Congestive heart failure in dogs

Vet’s Voice with Dr Tafara Mapuvire

CONGESTIVE heart failure (CHF) refers to the presence of fluid in the lungs caused by underlying heart disease.

Certain breeds have been shown to be predisposed to cardiac disease that leads to CHF.

CHF resulting from congenital heart disease is most commonly seen in young dogs, although it occurs occasionally in older dogs. CHF resulting from acquired heart disease is typically seen in middle-aged and older dogs. CHF significantly affects quality of life.
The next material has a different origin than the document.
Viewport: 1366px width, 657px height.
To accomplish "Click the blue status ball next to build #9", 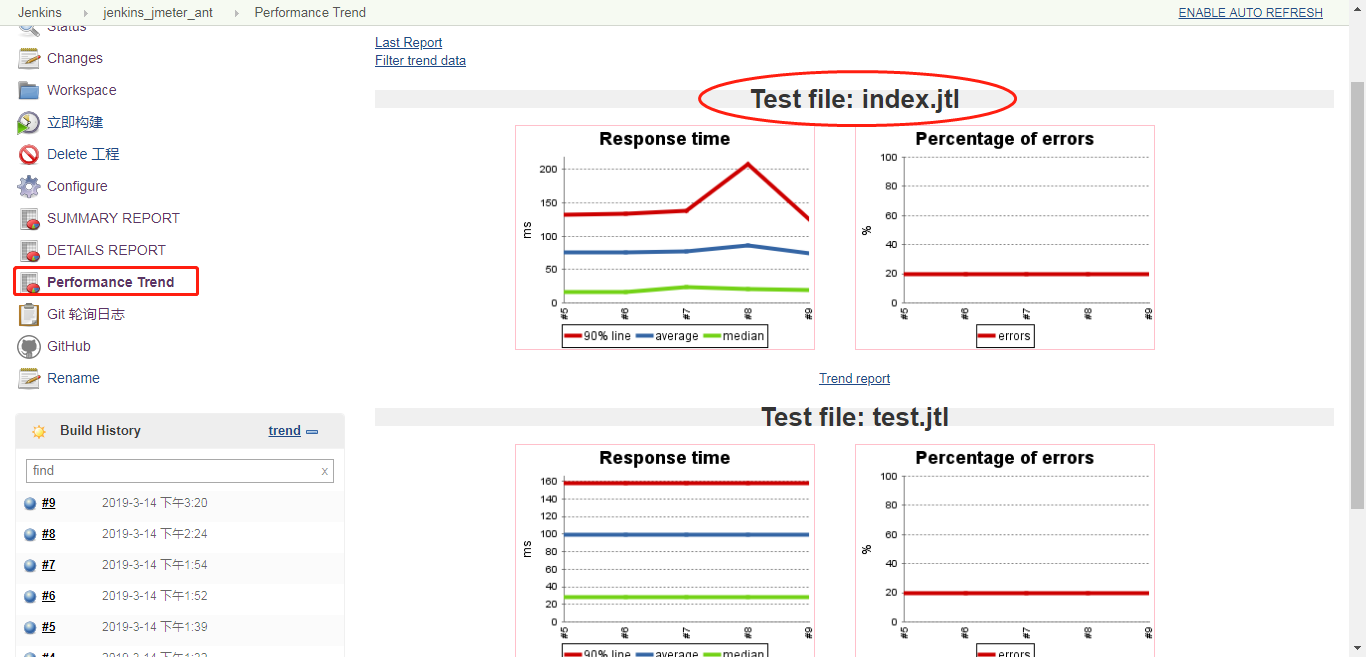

It can result in profound discomfort and anxiety and may affect the owner’s perception of the pet, resulting in euthanasia.
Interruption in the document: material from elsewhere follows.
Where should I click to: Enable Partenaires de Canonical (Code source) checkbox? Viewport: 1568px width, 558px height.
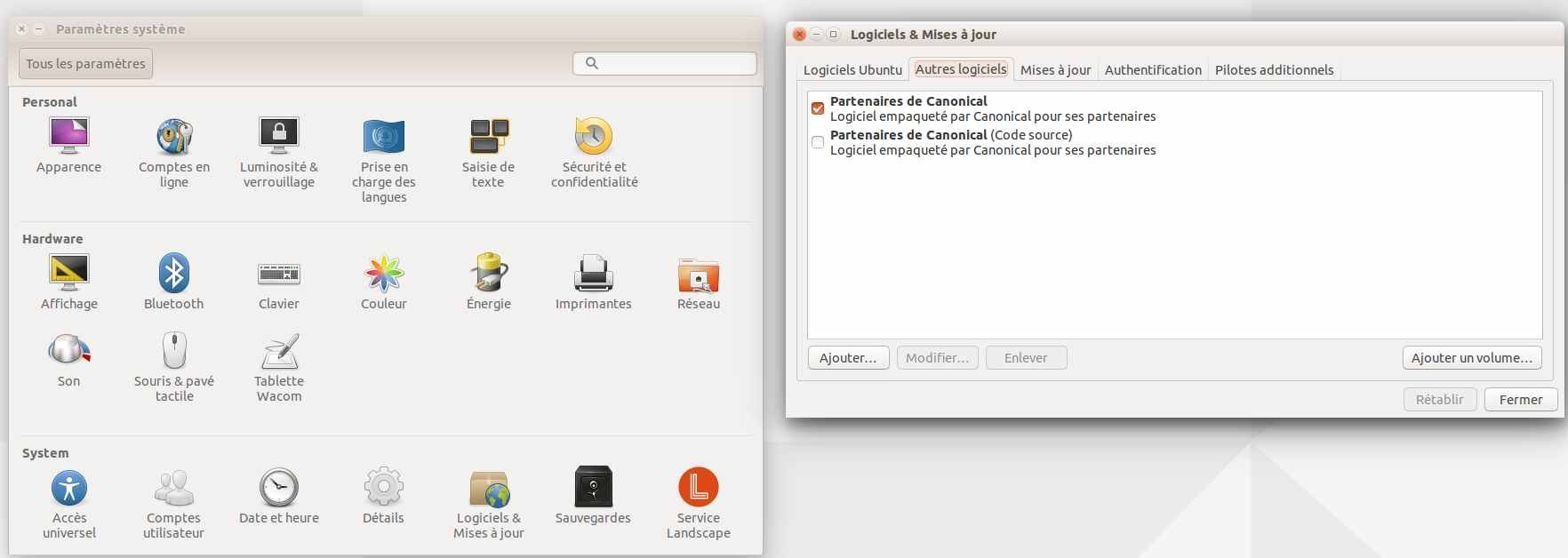pyautogui.click(x=818, y=142)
Clinical signs typically include some degree of coughing and respiratory distress. In some cases, exercise intolerance may be seen (the dog tires easily). Heart disease underlying CHF can be diagnosed by your veterinarian.

The veterinarian can listen to the heart sounds using a stethoscope to pick up any abnormalities which indicate the presence of heart disease. Veterinarians also employ imaging techniques (ultrasound, x –rays) and a special technique called ECG (electrocardigraphy) to diagnose cardiac disease.

Veterinarians usually make a presumptive diagnosis by means of the history, physical examination findings, and supportive evidence obtained through imaging. Heart disease is fairly manageable if diagnosed early. Consult your veterinarian for a professional diagnosis of heart disease in your dog.